WHAT TO DO:
a: Decide whether each statement below agrees with the Charlie's London blog post, answering yes or no and quoting the words of the post that decide it. (i) The writer was born in 1982 in Guys Hospital Southwark. (ii) Charlie's mother left a home by moonlight flit. (iii) The family knows how William Goodman (Harris) ended up in the workhouse.
b: Please reproduce the passage of the Charlie's London blog post starting at "Charlie in 1921" and ending at "my entire life!".

PASSAGE PROVIDED:
_ _ _ _ _ _ _
Monday, 10 September 2012

Where it all began...

Hello everyone, and welcome to another segment of Charlie's London! I hope you are enjoying the new site! We are settling in to our new home nicely and have paid the rent man, no moonlight flits for this South Londoner! By the way for those of you who do not know the meaning of a moonlight flit I will explain. In the times when our very own Charlie was a small street urchin this method of 'moving' was very common amongst the poor working classes in the London area. It literally meant what was said on the tin. You would gather all your belongings in the dead of night and leave! The next morning when your rent was due, the landlord would come to get his money and you would not be there; gone! You had flitted! Charlie moved several times as a small boy, Pownall Terrace the home he comments on the most in My Autobiography but I don't think, even in desperation his mother chose this method!

Anyone who has read my previous blog on Silent London will know that my Chaplin journey is a very personal one. Of course everyone has their own connection to Charlie and this is what makes him so unique. When he looks into the camera, big eyes staring back at you we are all made to feel its incredibly personal. Yet I feel both honoured and humble to be a South Londoner, just as he was! In My trip Abroad he mentions areas such as The Cut and speaks about the places of his childhood with such love and affection! I walk these everyday and have so many family stories connected to those exact same places he loved so dear! My uncle William Goodman (Harris)  was in the workhouse with Charlie, to this day we do not know how he ended up there! We also do not know why on some documents he is listed as Goodman (His mother's maiden name) and on others Harris (married name). This is the only photo that exists of him as a child, and we only have one as an adult.

            
                                   Charlie circled at the age of 7 in Hanwell Children's home. Above him, top row on the far left is little William Goodman (Harris) my great great uncle

Thank goodness the involvement of the London Workhouse was a distant family memory by the time I was born in 1982 in Guys Hospital Southwark. Guys Hospital sits just  beyond Borough Market and, according to the old maps and previous road situations of the area it is the beginning of the long road that would be famously known as The Walworth Road, a Chaplin haunt without a doubt! So to put it bluntly, I was born at one end and he was born at another!

Walworth Road in the 1920's


Charlie in 1921 returning home for the first time
since his success in America! His smile says it all to me!

Me at 3! The age I first fell in love with Charlie!
A love affair that would last my entire life!

This blog will look at Charlie from an angle like no other! It will look at his upbringing, his influences and his love of his homeland that never left him! It will look at my journey along the road of one of my favourite Londoners and my pursuit to remind everyone that even though the world claimed him as its own, he was a London boy first and foremost! His London is still very much alive! So ladies and gentleman please put your best walking shoes on, pull up your socks and join me for a walk around Charlie's London!
_ _ _ _ _ _ _
INFORMATION SUPPLIED:
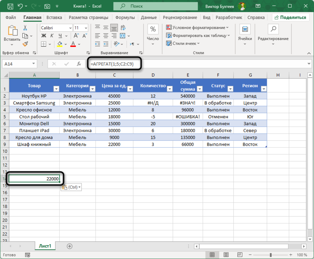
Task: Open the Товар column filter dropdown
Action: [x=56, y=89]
_ _ _ _ _ _ _
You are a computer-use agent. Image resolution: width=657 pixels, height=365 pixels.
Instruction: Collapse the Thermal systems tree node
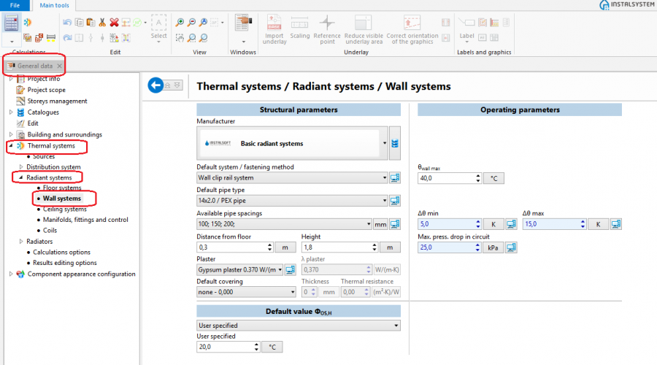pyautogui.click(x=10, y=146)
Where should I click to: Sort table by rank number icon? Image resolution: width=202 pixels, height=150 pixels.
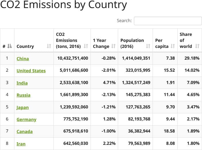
_ _ _ _ _ _ _
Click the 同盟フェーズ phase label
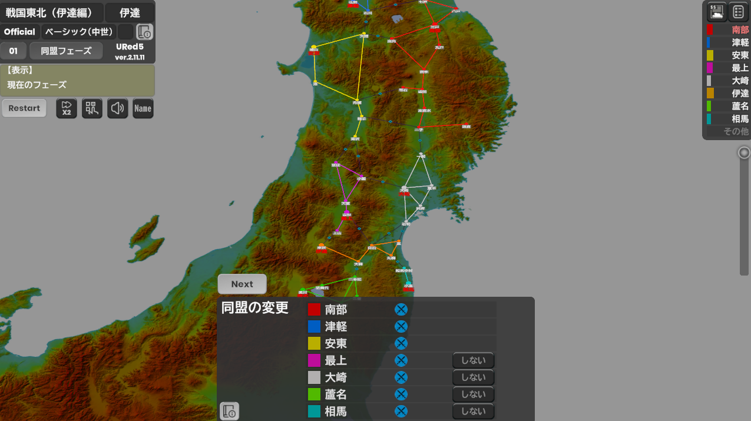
_ _ _ _ _ _ _
RESPONSES TO THE TASKS:
a:
(i) Yes: "I was born in 1982 in Guys Hospital Southwark."
(ii) No: "I don't think, even in desperation his mother chose this method!"
(iii) No: "to this day we do not know how he ended up there!"

b:
Charlie in 1921 returning home for the first time
since his success in America! His smile says it all to me!

Me at 3! The age I first fell in love with Charlie!
A love affair that would last my entire life!